Timmy Dooley, the opposition party’s transport and tourism spokesman, unveiled the legislation on Friday, a day after Dublin City Council refused permission for two of the five concerts to go ahead.

It would essentially create an appeals process whereby the local authority’s decision could be appealed on economic or tourism grounds.

“This legislation could be passed by tomorrow evening if the Government so chose,” Dooley said at Leinster House today.

“It allows the Minister a number of days to review all the documentation and take a decision then based on all the facts.

If the legislation was accepted by the Government it could be in place by tomorrow evening or Thursday at the latest — and the Minister would be in a position to overturn the decision of Dublin City Council if that’s what was decided.

He said the ball was in the coalition’s court in terms of how to proceed.

“I don’t have a problem if they want to make some changes to it or if they want to introduce a sunset clause.

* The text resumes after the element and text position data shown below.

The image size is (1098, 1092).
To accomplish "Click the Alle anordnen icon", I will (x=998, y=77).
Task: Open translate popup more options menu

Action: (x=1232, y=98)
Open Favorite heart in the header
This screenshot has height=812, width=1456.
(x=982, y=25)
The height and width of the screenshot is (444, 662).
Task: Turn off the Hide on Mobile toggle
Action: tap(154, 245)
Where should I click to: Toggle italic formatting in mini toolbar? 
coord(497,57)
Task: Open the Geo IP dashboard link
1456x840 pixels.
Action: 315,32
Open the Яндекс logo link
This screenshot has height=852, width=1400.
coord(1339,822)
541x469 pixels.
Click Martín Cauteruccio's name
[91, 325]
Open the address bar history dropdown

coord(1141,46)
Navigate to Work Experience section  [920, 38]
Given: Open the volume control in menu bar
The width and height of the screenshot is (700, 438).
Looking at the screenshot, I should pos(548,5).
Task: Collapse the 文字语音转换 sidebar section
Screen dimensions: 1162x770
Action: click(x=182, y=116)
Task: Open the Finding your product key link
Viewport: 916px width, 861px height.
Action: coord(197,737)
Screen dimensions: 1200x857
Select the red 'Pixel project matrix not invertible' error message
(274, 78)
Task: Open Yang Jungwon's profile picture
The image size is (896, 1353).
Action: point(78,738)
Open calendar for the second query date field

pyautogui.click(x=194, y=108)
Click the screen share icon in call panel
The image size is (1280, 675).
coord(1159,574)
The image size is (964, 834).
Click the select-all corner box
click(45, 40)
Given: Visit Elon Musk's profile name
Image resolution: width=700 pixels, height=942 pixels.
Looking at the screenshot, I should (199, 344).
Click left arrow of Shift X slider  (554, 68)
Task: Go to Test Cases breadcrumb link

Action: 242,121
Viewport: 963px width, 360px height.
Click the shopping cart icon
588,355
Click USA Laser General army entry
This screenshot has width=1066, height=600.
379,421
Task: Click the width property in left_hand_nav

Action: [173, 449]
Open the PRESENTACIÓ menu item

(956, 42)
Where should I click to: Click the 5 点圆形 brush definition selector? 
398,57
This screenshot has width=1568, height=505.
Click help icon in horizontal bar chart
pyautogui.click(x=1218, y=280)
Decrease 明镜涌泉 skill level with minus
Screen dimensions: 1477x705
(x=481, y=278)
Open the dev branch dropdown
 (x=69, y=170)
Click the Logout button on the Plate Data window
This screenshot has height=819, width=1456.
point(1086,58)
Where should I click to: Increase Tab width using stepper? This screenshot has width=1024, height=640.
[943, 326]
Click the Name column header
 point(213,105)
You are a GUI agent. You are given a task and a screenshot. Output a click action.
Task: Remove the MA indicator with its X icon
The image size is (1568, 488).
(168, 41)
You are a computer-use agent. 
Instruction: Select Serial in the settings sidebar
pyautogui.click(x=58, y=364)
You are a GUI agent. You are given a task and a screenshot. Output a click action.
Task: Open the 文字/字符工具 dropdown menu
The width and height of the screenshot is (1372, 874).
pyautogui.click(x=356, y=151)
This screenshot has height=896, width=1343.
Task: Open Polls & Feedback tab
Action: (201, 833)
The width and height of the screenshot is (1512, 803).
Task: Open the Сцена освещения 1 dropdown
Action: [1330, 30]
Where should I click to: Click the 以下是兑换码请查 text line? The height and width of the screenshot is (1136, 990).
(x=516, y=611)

“My understanding is that people close to negotiations would find this very helpful.”

Averil Power and Timmy Dooley at Leinster House today []

Fianna Fáil Senator Averil Power, who yesterday hosted a press conference on the issue attended by tourism and hospitality groups, said the city stood to lose €50 million if (as threatened by Brooks) all five gigs are called off.

“I don’t think it’s good enough that the Government has washed its hands of it.”

Power said the mooted change to the planning laws appeared to be the only way the situation could be resolved, given the City Manager’s stance at last night’s Council meeting.

Owen Keegan reiterated last evening that “an event licence decision made under the Planning & Development Act cannot be amended or appealed” in spite of councillors voting in favour of all five gigs going ahead.

Meanwhile, Promoter Peter Aiken is travelling to meet Brooks and his representatives in the US today after phone calls and emails between the two parties failed to reach a resolution.

Aiken had said at the weekend that he expected to have a final decision one way or another by today.